M. UEMURA: Bien sûr, c’est vrai. Mais vous voyez, on assiste aujourd’hui au Japon à des mouvements nouveaux: des autorités locales et des écoles sont en train de faire des efforts en ce sens. Il faut qu’il y ait quelqu’un qui coordonne ces initiatives. La FJJ vient d’inaugurer au mois de mars dernier, comme l’une des mesures concretes, le « Forum des leaders » tout en réunissant au Centre national d’entraînement de jeunes leaders du Judo venant de tout le pays. Au Forum, on a discuté des plans et actions d’avenir. Le résultat étant très positif, nous entendons continuer en élaborant des mesures concrètes dans des secteurs d’activités différents.

Pour que les enfants s’intéressent au Judo, il est important de faire en sorte qu'ils se mettent en contact avec le « vrai Judo ». Nous pourrions, par exemple, démontrer devant leurs yeux une belle technique, un spectaculaire Ippon. Ils pourront ainsi sentir ce qu’est le Judo. En même temps, il faudra être attentif à l'enseignement, pour qu’ils apprennent la notion de gratitude et respect envers partenaires et enseignants. Nous devrons également leur expliquer, en des termes simples et clairs, ce que c’est « SEIRYOKU ZENYO(la meilleure utilisation de l’énergie) » ou « JITA KYOEI(prospérité mutuelle) ». Encore faut-it leur montrer la façon de faire le REI(salut) correctement. Ce devrait être, non pas ceux qui simplement « conaissesnt » le Judo, mais ceux qui « savent montrer le vrai Judo » qui enseignent les enfants. Nous demanderons des anciens Judokas de grades élevés d’aider à enseigner comment faire le REI.

--- MATÉRIEL ---
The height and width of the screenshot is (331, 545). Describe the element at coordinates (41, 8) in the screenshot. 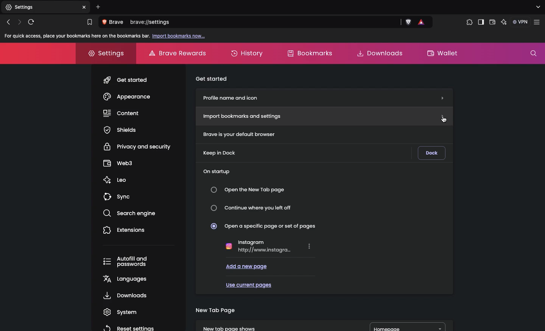

I see `Settings` at that location.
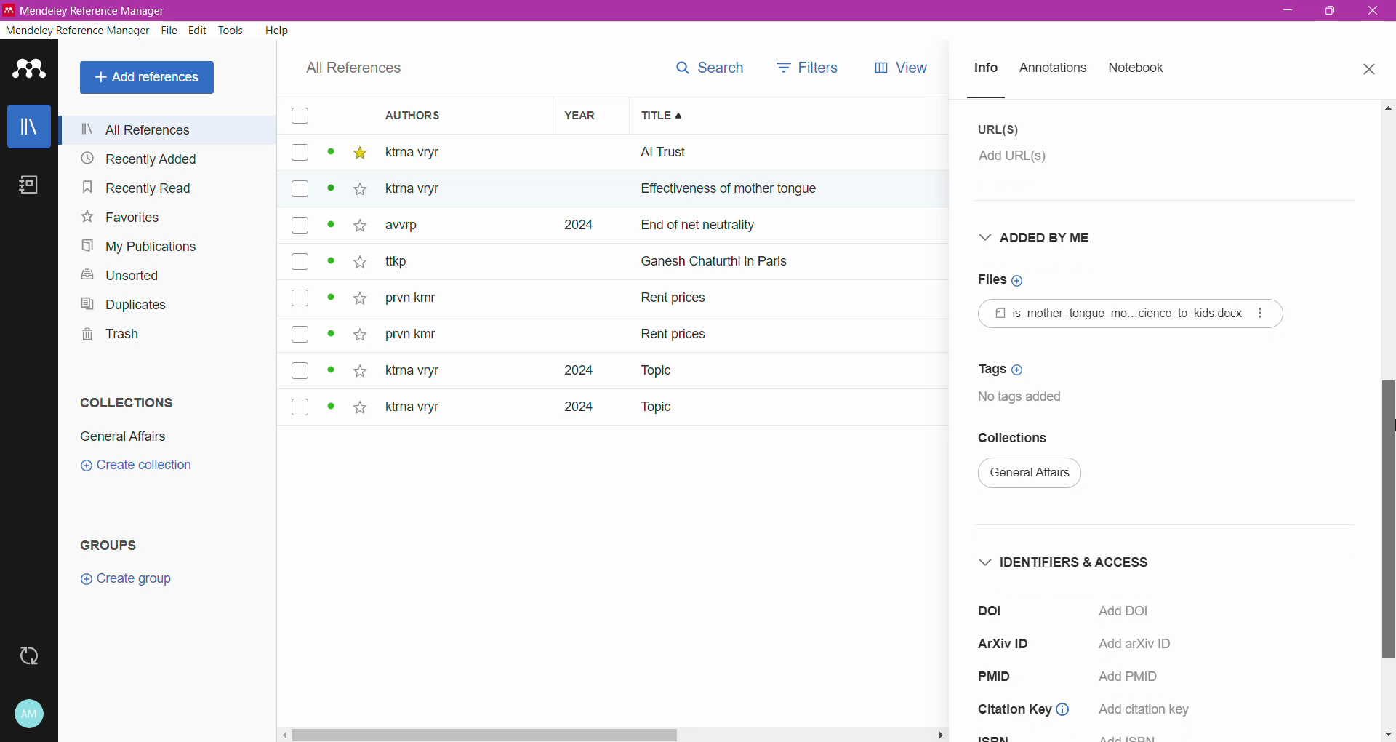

--- EXERCICE ---
Dans l'extrait sur l'enseignement du Judo, relevez chaque terme japonais suivi de sa traduction française entre parenthèses, avec cette traduction.

--- CORRIGÉ ---
- SEIRYOKU ZENYO : la meilleure utilisation de l'énergie
- JITA KYOEI : prospérité mutuelle
- REI : salut